Configure Kubernetes autoscaling under load
Deploy a stateless API to a Kubernetes cluster with a HorizontalPodAutoscaler targeting 60% CPU utilisation. Run a k6 load test ramping to 200 virtual users and watch pods scale up in real time. Then remove the load and verify the cluster scales back down to the minimum replica count.
Why this matters
Autoscaling is the mechanism that converts cloud infrastructure from fixed cost to variable cost. Misconfiguring it is how teams end up with either runaway pod counts (expensive) or throttled APIs under load (catastrophic). Understanding the relationship between HPA metrics, resource requests, and pod scheduling is core cloud engineering knowledge.
Before you start
- A running Kubernetes cluster (minikube, kind, or a managed cluster like EKS)
- kubectl configured and pointing at the cluster
- metrics-server installed in the cluster (required for CPU-based HPA)

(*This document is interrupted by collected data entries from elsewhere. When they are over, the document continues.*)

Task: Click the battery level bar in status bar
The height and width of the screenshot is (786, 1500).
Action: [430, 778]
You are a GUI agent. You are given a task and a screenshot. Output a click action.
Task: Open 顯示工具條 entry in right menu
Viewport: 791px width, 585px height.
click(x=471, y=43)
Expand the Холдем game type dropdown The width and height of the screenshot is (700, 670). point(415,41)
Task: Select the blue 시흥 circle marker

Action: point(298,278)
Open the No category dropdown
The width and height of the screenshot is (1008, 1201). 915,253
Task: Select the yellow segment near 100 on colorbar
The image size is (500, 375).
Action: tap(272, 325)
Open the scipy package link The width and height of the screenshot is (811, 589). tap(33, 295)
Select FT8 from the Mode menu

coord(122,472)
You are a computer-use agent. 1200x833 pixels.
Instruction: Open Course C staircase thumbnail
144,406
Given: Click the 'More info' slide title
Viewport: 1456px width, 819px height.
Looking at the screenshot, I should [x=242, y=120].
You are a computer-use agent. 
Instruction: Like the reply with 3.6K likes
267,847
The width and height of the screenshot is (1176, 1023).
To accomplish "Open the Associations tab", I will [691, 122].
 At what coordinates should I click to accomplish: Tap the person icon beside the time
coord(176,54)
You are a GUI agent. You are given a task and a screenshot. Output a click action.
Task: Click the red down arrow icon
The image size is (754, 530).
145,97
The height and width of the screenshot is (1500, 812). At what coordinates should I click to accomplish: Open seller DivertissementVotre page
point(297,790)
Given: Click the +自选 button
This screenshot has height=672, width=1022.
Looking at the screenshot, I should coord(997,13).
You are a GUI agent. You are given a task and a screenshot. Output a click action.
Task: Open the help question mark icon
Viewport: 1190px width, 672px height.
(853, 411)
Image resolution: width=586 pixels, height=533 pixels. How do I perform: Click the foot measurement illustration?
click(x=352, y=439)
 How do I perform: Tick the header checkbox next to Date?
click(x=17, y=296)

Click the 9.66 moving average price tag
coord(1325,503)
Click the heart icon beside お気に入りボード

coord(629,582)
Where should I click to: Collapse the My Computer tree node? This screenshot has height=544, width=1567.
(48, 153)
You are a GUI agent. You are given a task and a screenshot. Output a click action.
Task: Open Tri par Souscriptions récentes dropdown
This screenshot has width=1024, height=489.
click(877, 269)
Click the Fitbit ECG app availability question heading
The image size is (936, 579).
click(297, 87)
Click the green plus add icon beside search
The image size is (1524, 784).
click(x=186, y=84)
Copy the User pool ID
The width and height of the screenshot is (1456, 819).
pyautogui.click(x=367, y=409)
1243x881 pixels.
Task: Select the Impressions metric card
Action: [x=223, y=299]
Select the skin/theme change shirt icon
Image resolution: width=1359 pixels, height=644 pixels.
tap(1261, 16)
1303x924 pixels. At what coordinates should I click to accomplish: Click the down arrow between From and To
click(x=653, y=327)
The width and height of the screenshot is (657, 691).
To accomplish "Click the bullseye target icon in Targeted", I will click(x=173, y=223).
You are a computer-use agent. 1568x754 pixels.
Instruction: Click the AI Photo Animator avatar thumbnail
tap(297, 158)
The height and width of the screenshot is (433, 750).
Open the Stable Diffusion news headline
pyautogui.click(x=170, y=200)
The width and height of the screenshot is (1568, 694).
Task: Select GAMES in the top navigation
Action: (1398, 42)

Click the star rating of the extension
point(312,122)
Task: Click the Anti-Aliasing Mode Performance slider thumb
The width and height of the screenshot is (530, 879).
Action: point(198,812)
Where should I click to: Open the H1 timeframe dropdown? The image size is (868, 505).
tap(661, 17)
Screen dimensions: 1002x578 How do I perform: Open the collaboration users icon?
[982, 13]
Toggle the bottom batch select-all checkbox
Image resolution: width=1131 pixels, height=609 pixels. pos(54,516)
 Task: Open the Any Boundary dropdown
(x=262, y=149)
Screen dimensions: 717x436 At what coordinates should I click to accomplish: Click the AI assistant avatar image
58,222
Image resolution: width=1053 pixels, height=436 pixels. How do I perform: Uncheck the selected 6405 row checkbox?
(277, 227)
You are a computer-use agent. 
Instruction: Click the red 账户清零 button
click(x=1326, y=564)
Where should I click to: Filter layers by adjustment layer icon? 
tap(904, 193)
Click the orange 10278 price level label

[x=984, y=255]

- k6 installed locally for load testing
Step-by-step guide
- 1
Deploy the API with resource requests
Write a Deployment manifest for a simple HTTP API with replicas: 2, resources.requests.cpu: 100m, and resources.limits.cpu: 200m. Resource requests are mandatory for HPA to function; without them, the metrics server has no denominator for the utilisation percentage.
- 2
Configure the HorizontalPodAutoscaler
Write an HPA manifest targeting the Deployment with minReplicas: 2, maxReplicas: 10, and a CPU utilisation target of 60%. Apply it and verify it is active with kubectl get hpa; the CURRENT column will show <unknown> until the metrics server has data.
- 3
Write the k6 load test
Write a k6 script that ramps from 0 to 200 virtual users over 2 minutes, holds for 3 minutes, then ramps down. Each VU makes a GET request to your API. Set thresholds: p95 latency under 500ms and error rate under 1%. These will tell you whether the autoscaling kept up.
- 4
Run the load test and watch scaling
In one terminal, run kubectl get pods -w to watch pod count in real time. In another, run the k6 test. You should see pods scale up within 30-90 seconds of the load increasing (HPA has a default 15s sync period). Watch the HPA target percentage: kubectl get hpa -w.
- 5
Verify scale-down
After the load test ends, watch the pod count. Kubernetes waits 5 minutes by default before scaling down (the stabilisation window prevents flapping). Verify pods eventually return to the minimum replica count. Then check k6's summary; confirm p95 latency and error rate stayed within thresholds during scaling.